You might also have your font scaling turned up. Mine is 100%, but many run 125% or even 150%, and that ends up costing a decent chunk of screen real estate.
I like buttons! I have my font set to normal but tool icons set to “larger”. Interesting to see how people choose to set up their workspace. What a great piece of software!
Awesome. Just tested against the newer build. At first glance it seems to now work as stated.
A few callouts:
The commented “Bounds” header element doesn’t reflect the negative coordinates
The workspace ruler coordinates are confusing in that they’re not inverted when using CNC mode. Meaning that values show as positive going left and down from top-right origin and negative beyond origin going up and right which is directly in contrast to actual g-code coordinates. Is this a deliberate choice?
The tooltip for CNC mode indicates that it’s intended for machines with top-right origin but this seems to be a general solution to have negative coordinates under any origin setting. Not necessarily a problem but potentially confusing.
This is in the works but no ETA yet other than it is finally actively being worked on. It requires something called “Medial Axis” which is a non-solved mathematical problem… as in there is no simple solution and instead basically requires complex brute force math to compute. We’ve had one dev working on it seriously for a few months now. But once we have that it opens up things like center line trace, v-carving, and a whole bunch more. So it’s worth the effort.

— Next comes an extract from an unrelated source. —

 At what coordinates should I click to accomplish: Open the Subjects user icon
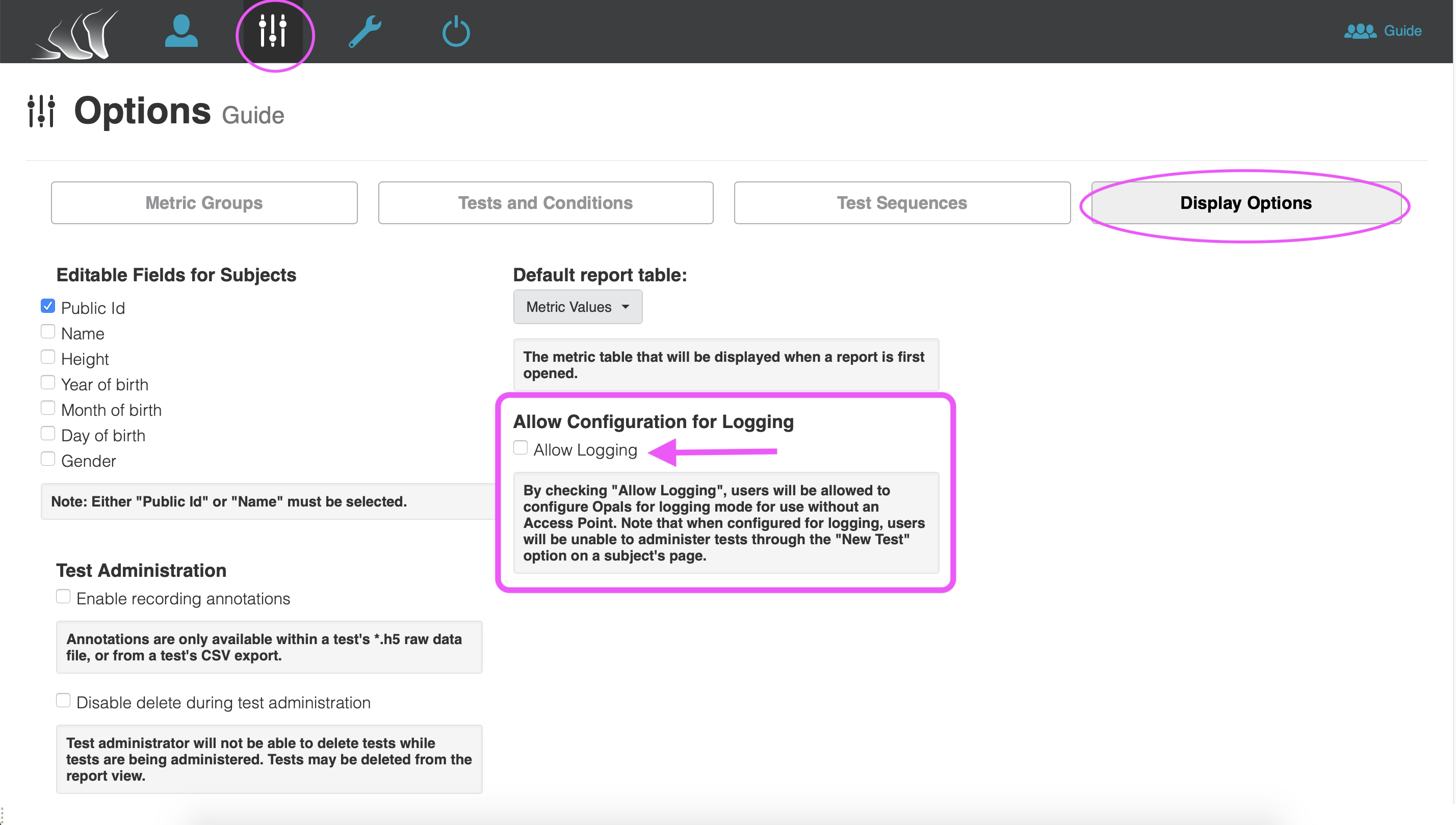[181, 31]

Just hire the guy from Inkscape. Seems you won’t have much of a routing program without ability to vcarve. No vcarve will be a no-go for me on MillMage.
This free software takes images or fonts and creates a v-carve file where the bit travels through the center of the letters, etc.

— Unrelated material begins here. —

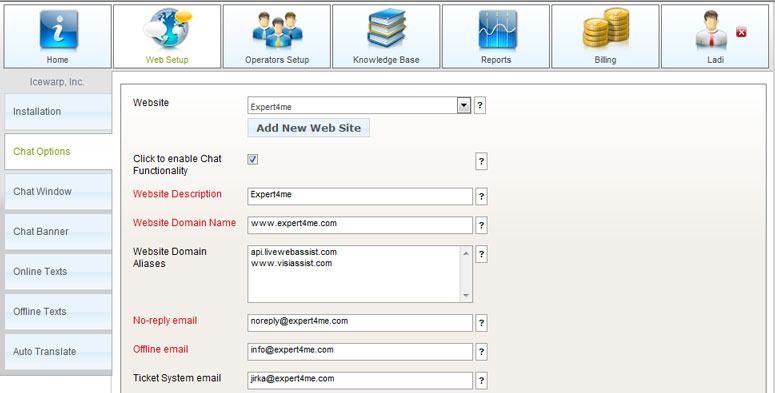Click the red X logout icon
Image resolution: width=775 pixels, height=393 pixels.
point(741,32)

You can then take the gcode and in any most gcode editors, chose to ignore Z-axis moves. Been using it for years. It’s amazing to watch onscreen. Maybe he’d be willing to assist.
He used brute force for that if I’m not mistaken, which would make it very, very slow for anything but simple shapes (this can be seen in the video - it takes about 7 seconds to compute the V-carve path for the text “V-Carve”). It’s also GPL, which means if I even read his code for reference we’d have to open source LightBurn, which isn’t going to happen. The guy writing ours taught computer science, so they likely have a similar skill set.
InkScape uses an open source tool, called AutoTrace, which is also GPL, again, making it impossible for us to use. AutoTrace uses an approach called ‘thinning’ first, which “erodes away” the image until it’s a single pixel wide everywhere, then traces that and simplifies the results.
The one being written in-house should be significantly faster than either of those, and will be usable for a number of other things as well, including centerline trace, v-carving, and offset fills.
Currently we just use ‘Clipper’ to produce inward offsets, repeatedly, until there’s nothing new created, and this approach is slow. Computing the medial axis and generating offsets from that should be much faster.
Thank you for your kind words of support. We’re working in stages. Initially we’ll have Cut2D level features, and as time progresses we’ll add V-Carving, and quite probably 3D model or depth map handling.
I realize that first iterations of anything aren’t going to fulfill everyone’s dreams. On the other hand, most of what I do routing is vcarving, so I will have no interest in this software until then.
As an aside I have to admit to having some fun at poking and prodding maybe influencing developers. Just as I noticed you like snark
As a peace offering, I will tell you that Lightburn is the only software I have ever purchased. Not even win10.
Your CAD is intuitive and unlike the carving software I use gcode is updated on the fly.
He is a machinist. Scorch used to go to the makerspace that I started going to when I retired, but he could only use their equipment on weekends. He bought a k40, and didn’t like the software that came with it, so he wrote K40 Whisperer. He chose RED for cut and BLUE for score, because that is how the ULS laser (at the makerspace) worked. Smart guy, and he makes some awesome machines.